**Фрагмент текста:**
* * *
Гнетущая жара долин постепенно уступает место горной прохладе. На высокогорном плато дует свежий ветер, дышится легко. Ад-Дали находится на высоте 800-1000 метров над уровнем моря. Здесь часто идут дожди и растительность более пышная, чем на побережье. Повсюду видны небольшие террасные поля, к которым подводится вода из колодцев. Здесь выращивают дыни, апельсины и другие фрукты, кукурузу и в большом количестве кат. В последние годы тут посадили также яблони и груши. Судя по всему, они неплохо прижились и скоро начнут плодоносить. Соседство с Северным Йеменом ощущается довольно явственно. Дома представляют собой каменные крепости. Окна во времена кровной мести и племенной вражды напоминали бойницы, теперь они гораздо больше, и для красоты их стали обводить белой полосой.
* * *
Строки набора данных
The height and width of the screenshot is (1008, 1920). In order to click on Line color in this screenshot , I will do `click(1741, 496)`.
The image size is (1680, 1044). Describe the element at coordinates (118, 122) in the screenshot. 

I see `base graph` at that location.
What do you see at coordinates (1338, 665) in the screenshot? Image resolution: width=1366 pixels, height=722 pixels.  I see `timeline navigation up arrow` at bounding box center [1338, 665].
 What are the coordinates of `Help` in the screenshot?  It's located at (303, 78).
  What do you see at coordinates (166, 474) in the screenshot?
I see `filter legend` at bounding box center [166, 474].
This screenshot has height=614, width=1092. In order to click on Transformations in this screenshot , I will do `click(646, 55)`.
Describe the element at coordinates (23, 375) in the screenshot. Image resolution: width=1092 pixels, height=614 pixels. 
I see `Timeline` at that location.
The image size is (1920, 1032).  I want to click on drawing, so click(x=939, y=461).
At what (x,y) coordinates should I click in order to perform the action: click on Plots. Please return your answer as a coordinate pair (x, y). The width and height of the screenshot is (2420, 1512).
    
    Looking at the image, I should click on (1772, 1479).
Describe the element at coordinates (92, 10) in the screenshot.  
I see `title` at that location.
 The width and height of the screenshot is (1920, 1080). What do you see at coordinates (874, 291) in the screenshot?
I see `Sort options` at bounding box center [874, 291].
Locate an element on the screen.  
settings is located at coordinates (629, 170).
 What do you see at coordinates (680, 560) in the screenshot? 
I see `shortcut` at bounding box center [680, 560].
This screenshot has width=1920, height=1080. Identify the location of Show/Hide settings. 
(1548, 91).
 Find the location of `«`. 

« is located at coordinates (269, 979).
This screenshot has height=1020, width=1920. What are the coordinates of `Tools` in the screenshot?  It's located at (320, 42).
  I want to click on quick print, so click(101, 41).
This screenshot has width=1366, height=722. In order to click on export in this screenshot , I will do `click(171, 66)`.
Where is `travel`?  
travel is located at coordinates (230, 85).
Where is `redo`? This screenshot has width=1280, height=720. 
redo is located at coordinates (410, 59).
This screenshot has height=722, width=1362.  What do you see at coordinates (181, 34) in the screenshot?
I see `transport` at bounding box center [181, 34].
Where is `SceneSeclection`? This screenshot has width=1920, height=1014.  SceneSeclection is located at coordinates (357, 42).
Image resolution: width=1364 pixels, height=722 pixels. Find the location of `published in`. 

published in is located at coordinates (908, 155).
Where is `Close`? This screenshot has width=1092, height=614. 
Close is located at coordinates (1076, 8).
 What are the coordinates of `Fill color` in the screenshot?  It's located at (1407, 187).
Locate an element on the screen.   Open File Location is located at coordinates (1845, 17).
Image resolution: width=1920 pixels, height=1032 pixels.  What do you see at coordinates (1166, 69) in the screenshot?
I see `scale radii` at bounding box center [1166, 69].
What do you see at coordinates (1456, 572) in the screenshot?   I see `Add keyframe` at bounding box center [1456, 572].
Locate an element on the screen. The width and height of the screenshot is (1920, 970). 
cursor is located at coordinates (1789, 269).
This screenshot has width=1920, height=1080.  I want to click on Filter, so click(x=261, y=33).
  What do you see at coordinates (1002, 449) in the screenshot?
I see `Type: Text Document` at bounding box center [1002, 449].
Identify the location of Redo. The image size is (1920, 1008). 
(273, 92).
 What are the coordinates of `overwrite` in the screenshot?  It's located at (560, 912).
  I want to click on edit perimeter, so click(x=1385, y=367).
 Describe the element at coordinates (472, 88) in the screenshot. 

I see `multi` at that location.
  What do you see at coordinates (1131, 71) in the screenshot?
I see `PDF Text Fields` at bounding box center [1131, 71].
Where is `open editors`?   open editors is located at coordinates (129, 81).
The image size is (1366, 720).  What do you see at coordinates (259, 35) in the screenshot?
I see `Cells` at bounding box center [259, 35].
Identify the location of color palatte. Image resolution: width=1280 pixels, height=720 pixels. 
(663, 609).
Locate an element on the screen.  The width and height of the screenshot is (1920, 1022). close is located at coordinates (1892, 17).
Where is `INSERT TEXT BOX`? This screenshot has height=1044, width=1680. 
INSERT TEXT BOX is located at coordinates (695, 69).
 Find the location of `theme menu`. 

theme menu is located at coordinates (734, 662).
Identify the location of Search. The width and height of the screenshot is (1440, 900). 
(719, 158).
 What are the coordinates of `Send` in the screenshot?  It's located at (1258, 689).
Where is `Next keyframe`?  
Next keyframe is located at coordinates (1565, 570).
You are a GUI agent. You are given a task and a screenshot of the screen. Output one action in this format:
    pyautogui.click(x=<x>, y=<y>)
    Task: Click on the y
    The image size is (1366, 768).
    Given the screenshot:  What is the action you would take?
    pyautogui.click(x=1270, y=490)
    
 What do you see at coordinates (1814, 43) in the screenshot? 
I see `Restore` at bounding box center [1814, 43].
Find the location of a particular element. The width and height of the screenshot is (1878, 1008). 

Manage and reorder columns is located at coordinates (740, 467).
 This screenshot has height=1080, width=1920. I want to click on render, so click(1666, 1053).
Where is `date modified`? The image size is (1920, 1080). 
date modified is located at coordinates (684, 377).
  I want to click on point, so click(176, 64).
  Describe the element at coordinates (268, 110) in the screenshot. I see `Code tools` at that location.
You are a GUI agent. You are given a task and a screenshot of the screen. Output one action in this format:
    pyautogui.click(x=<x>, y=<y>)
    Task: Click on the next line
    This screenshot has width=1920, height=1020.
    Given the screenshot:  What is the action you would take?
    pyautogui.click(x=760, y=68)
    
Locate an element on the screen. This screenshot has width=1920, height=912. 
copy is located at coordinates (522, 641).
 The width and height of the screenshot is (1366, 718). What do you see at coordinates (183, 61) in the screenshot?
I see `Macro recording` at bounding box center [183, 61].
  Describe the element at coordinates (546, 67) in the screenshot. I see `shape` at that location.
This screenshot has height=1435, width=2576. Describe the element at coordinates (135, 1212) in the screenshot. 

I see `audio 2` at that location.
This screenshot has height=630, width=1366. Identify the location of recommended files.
* * *
**Описание задачи:** Выпишите из фрагмента текста дословно отрывок, начиная со слов «Гнетущая жара долин» и заканчивая словами «обводить белой полосой.».

**Ожидаемый ответ:**
Гнетущая жара долин постепенно уступает место горной прохладе. На высокогорном плато дует свежий ветер, дышится легко. Ад-Дали находится на высоте 800-1000 метров над уровнем моря. Здесь часто идут дожди и растительность более пышная, чем на побережье. Повсюду видны небольшие террасные поля, к которым подводится вода из колодцев. Здесь выращивают дыни, апельсины и другие фрукты, кукурузу и в большом количестве кат. В последние годы тут посадили также яблони и груши. Судя по всему, они неплохо прижились и скоро начнут плодоносить. Соседство с Северным Йеменом ощущается довольно явственно. Дома представляют собой каменные крепости. Окна во времена кровной мести и племенной вражды напоминали бойницы, теперь они гораздо больше, и для красоты их стали обводить белой полосой.